Some sculptors work in marble, others in wood… but Harvard University biomineralization researcher Wim Noorduin creates his masterpieces inside a beaker. You'd be hard-pressed to put his flowery sculptures on a regular museum pedestal, though. They're actually microscopic crystal structures many times smaller than the width of a human hair.
Minerals can naturally assemble into impressive shapes, even at very tiny scales, and Noorduin's scientific research is part of an effort to understand how chemistry can drive this process. His sculptures start with a solution of the salt barium chloride and the compound sodium silicate, also known as waterglass. When these ingredients are added, carbon dioxide from the air that's dissolved in the beaker's water kicks off a reaction that forms barium carbonate crystals — and also lowers the pH of the solution near the newly formed crystals. This pH change then sparks a reaction with the sodium silicate, which deposits silica on the growing crystals.

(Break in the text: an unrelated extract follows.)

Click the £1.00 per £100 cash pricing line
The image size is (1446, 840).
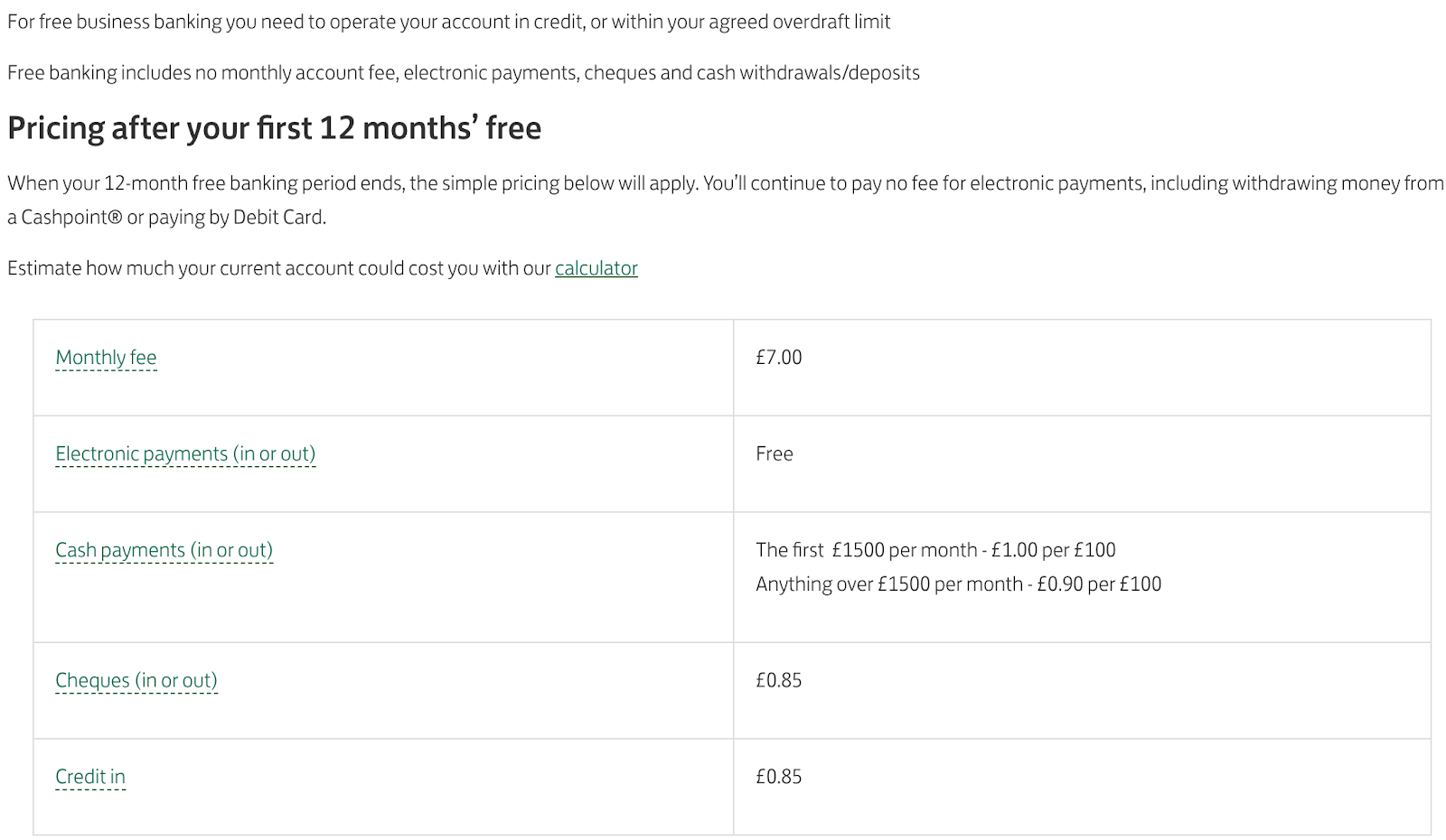coord(935,550)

"We know how fast these structures grow and what is going to happen if we change, say, the temperature or acidity," Noorduin said in a phone interview. And knowing those principles "allows you to collaborate with the self-assembly process that's going on, and you can really manipulate the sculptures in a rational way."
Left to its own devices, the solution will form an intriguing forest of shapes. But human intervention can sculpt them into even more ethereal forms. There are lots of ways that Noorduin can manipulate the microenvironment inside the solution: The temperature can be altered with an ice bath, for example, or he can control the addition of carbon dioxide in the solution by capping the beaker. "If we take off the cap for just a few minutes and put it back on, in that time more CO2 will come into the solution from the air," Noorduin says. "As a result, the chemical reaction completely changes — it allows me to split structures open or make well-controlled ripples.
Noorduin can manipulate the sculptures even further, joining separate pieces into more complex shapes. He can grow a "vase" shape in one solution, then start the growth of a new "stem" shape from that and manipulate the whole into a flower. Noorduin thinks the mechanics underlying his microscopic bouquets could one day help researchers create tiny tools and devices, or manipulate everyday materials to make them stronger.
"I'm amazed by how very simple processes can give rise to complex shapes and structures," Noorduin says. While the driving force behind his work is scientific inquiry, he isn't immune to the eerily beautiful aesthetics of his work. "I am interested in trying to make the most beautiful landscapes. I got addicted to wandering around in this world."